You have no way to know if the virtual particle is a gamma or a Z. Actually, it does not really make sense, since no measurement can tell you what has been exchanged. You always have to envisage all the possibilities resulting from the perturbative series used to describe the theory. It's a bit as asking in the double slits young experiment, which slit has been chosen by the particle before reaching the screen.

However when the energy $\sqrt{s}$ in the center of mass of the ($\mu^+$, $\mu^-$) is close to the mass of the Z, you can assume that only the Z exchange matters (because of the propagator shape). On the contrary, when $\sqrt{s}$ is close to 0, the Z exchange can be neglected, the photon dominates.
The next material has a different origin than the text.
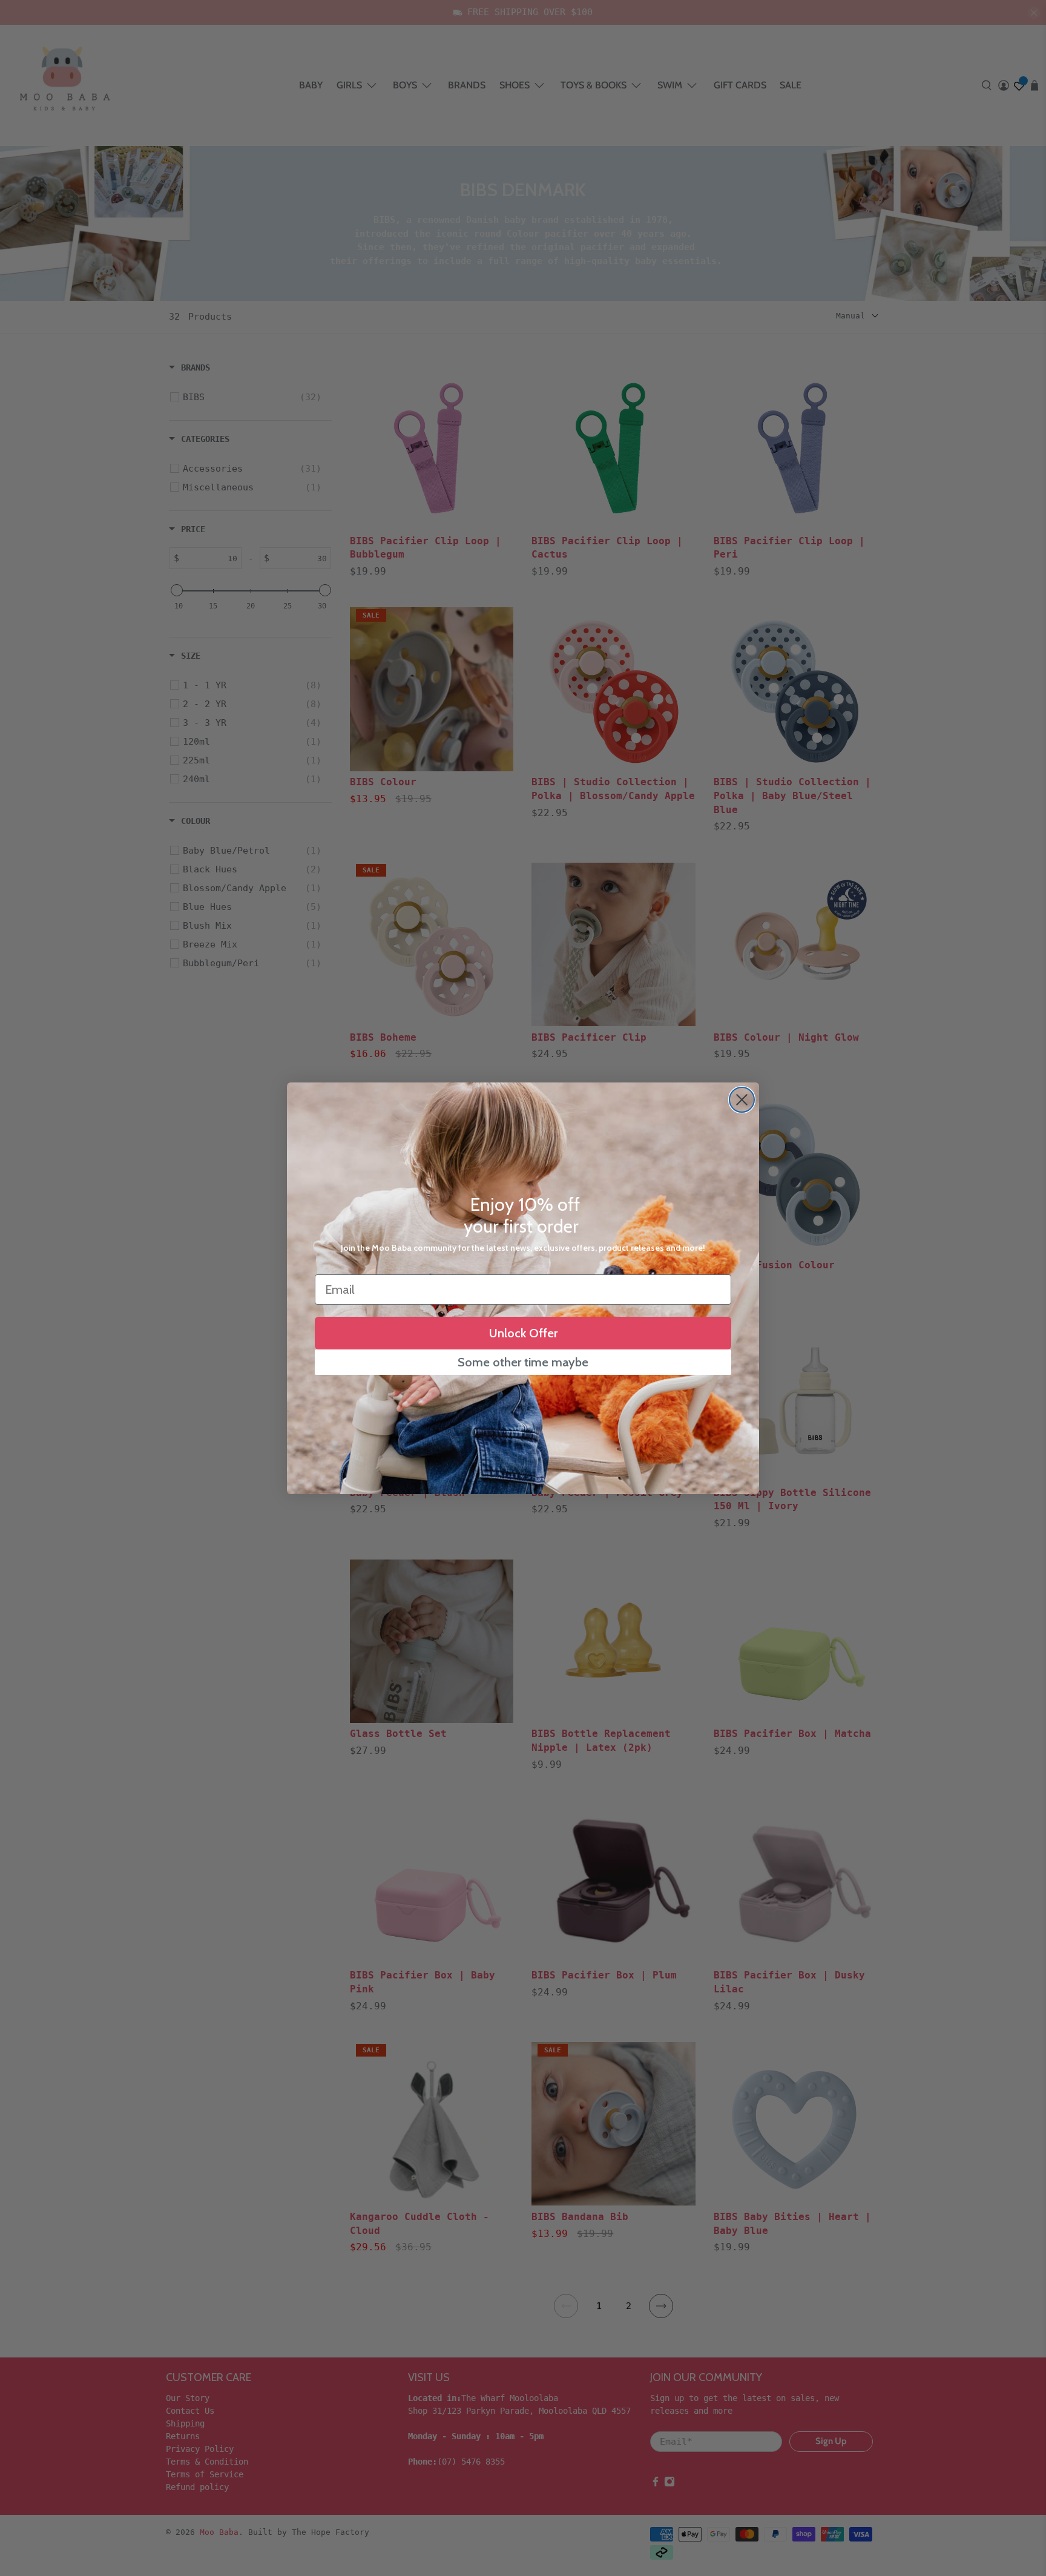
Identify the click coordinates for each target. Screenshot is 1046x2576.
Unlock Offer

The amplitude for low-energy muon scattering mediated by $Z$ bosons is given the the muon's "weak charge," in the same way that the amplitude for scattering mediated by photons is given by the electric charge. In units where the weak charge of the neutrino is 1, the weak charge of the charged leptons is suppressed; I think at first order it's $1-\frac14\sin^2\theta_W$, with $\theta_W$ the weak mixing angle. Interference between the EM exchange and the weak exchange will introduce a parity-violating term into the low-energy scattering. This "weak charge" has been measured for the proton and electron (which show the same suppression), but those experiments (with stable particles) are quite challenging and I'm not aware of an effort to make the same measurements for the muon. The canonical review article on the subject is here.

As Paganini says, if the momentum transfer in the scattering reaction is close the $Z$ mass, that interaction dominates.